Recopila, por favor, todas las líneas del listado de abajo que contienen la palabra "height". Ten en cuenta las mayúsculas y minúsculas.

(LISTADO DE DATOS):
::::::::::
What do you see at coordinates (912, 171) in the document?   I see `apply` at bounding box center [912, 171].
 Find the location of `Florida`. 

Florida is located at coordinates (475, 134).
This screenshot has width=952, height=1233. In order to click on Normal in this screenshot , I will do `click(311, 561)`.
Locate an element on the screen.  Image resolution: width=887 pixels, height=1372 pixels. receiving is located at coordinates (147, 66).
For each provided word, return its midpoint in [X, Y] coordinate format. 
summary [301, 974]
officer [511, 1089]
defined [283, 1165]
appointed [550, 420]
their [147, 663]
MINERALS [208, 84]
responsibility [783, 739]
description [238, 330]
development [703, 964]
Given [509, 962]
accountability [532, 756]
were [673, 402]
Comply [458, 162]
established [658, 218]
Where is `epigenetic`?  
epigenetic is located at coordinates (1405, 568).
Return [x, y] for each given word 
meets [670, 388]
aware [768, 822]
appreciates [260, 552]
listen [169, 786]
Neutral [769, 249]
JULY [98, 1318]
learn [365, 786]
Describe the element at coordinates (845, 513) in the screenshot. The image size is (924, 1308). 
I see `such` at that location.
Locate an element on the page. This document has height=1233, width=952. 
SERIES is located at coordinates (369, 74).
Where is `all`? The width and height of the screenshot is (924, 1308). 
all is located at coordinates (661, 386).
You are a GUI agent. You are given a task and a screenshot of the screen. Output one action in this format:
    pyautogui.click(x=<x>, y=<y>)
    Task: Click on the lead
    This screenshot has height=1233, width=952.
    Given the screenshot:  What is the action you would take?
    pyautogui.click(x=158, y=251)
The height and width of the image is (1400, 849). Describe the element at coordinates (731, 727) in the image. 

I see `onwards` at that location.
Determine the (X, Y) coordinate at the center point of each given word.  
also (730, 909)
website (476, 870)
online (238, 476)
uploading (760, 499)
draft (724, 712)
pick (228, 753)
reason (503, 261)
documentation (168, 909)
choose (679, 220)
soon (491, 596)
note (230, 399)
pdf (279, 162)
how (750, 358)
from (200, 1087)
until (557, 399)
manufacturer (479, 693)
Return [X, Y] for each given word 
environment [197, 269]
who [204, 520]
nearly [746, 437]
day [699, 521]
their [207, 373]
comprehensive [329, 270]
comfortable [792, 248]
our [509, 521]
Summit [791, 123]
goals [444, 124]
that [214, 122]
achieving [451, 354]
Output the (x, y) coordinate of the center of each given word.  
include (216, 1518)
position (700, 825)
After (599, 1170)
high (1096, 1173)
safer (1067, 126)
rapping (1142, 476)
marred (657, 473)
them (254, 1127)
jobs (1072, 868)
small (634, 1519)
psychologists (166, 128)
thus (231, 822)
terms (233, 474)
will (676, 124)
::::::::::
(RESPUESTA):
This screenshot has width=952, height=1233. In order to click on Normal in this screenshot , I will do `click(311, 561)`.
Locate an element on the screen.  Image resolution: width=887 pixels, height=1372 pixels. receiving is located at coordinates (147, 66).
Locate an element on the page. This document has height=1233, width=952. 
Where is `all`? The width and height of the screenshot is (924, 1308). 
    This screenshot has height=1233, width=952.
The height and width of the image is (1400, 849). Describe the element at coordinates (731, 727) in the image. 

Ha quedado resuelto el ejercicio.